**Exercise objective**. Every line of the material below that holds the string "Mermaid" should be copied.

*** Material provided

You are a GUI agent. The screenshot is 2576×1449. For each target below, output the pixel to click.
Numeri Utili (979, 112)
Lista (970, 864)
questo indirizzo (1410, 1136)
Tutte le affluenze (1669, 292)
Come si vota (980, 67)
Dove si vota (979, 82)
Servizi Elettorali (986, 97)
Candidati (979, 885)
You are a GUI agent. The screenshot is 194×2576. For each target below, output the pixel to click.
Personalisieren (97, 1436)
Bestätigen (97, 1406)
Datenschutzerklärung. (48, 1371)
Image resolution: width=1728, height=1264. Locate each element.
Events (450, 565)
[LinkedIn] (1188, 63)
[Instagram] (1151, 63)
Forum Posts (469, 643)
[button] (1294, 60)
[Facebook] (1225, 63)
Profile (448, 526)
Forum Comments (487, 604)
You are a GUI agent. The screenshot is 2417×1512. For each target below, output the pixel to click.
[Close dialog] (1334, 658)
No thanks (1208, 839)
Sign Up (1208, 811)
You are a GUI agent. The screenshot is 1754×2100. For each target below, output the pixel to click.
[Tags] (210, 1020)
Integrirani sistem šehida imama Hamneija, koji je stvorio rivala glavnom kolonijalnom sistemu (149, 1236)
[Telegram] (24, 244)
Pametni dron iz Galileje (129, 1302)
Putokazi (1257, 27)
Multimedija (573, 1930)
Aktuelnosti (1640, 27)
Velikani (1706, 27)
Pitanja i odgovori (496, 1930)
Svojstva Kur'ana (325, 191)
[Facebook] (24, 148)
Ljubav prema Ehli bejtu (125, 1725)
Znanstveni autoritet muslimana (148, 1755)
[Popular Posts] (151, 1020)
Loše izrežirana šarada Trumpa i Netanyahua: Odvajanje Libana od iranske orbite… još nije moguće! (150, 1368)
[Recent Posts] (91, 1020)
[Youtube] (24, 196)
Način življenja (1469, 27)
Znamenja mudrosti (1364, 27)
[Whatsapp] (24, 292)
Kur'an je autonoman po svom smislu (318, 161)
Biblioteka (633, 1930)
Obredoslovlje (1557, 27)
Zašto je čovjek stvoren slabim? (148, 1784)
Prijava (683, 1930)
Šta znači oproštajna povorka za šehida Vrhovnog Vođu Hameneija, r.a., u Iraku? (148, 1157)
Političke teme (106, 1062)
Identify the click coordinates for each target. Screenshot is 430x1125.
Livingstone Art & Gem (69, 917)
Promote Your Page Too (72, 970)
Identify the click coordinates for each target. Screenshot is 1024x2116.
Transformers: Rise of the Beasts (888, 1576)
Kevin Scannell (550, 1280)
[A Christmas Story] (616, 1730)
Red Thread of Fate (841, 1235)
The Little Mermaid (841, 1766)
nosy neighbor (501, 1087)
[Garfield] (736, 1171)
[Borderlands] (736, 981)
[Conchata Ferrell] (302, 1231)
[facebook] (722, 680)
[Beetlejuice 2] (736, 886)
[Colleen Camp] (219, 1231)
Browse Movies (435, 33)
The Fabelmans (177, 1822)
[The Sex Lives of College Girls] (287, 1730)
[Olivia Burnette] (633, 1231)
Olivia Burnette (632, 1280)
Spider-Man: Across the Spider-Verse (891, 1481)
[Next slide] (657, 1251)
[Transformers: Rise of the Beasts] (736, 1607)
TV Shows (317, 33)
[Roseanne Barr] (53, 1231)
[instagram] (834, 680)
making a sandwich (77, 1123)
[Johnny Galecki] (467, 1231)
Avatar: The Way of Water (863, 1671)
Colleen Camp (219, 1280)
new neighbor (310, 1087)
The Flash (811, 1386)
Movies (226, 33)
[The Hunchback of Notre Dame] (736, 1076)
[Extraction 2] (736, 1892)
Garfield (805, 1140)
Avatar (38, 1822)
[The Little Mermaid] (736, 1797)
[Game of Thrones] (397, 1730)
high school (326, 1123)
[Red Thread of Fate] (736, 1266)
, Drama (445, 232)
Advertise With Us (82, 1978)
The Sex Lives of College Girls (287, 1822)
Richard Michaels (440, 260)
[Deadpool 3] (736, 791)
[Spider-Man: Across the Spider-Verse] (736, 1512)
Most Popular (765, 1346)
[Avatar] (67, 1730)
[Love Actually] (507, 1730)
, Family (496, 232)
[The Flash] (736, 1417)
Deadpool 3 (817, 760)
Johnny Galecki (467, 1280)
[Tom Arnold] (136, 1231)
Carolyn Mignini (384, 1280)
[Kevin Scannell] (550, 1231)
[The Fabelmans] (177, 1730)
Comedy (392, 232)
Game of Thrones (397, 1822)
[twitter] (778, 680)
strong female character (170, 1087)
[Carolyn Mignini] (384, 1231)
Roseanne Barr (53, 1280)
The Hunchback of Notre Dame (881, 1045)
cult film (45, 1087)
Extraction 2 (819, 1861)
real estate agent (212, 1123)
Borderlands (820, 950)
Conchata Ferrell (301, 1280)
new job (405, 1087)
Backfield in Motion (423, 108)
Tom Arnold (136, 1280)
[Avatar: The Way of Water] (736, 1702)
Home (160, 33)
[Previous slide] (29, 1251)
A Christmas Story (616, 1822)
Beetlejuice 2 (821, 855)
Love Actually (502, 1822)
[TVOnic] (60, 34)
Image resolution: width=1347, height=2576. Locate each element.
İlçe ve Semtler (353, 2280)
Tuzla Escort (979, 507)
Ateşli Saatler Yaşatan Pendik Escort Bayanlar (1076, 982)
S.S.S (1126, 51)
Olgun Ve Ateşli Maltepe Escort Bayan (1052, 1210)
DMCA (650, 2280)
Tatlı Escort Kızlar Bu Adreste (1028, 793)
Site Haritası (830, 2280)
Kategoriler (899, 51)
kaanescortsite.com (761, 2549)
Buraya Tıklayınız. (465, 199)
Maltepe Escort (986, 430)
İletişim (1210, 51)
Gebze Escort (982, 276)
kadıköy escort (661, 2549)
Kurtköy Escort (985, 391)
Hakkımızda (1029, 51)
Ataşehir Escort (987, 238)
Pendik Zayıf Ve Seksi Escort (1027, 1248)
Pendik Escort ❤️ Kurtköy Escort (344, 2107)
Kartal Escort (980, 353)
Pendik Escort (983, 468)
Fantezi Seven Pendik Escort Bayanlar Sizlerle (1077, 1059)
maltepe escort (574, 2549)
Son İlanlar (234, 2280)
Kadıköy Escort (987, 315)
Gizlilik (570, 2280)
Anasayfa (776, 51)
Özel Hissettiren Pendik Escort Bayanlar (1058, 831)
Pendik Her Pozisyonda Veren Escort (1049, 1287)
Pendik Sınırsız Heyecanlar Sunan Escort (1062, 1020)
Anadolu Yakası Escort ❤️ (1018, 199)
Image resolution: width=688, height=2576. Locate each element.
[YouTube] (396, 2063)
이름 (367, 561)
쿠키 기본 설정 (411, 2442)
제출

******

**Expected answer**.
The Little Mermaid (841, 1766)
[The Little Mermaid] (736, 1797)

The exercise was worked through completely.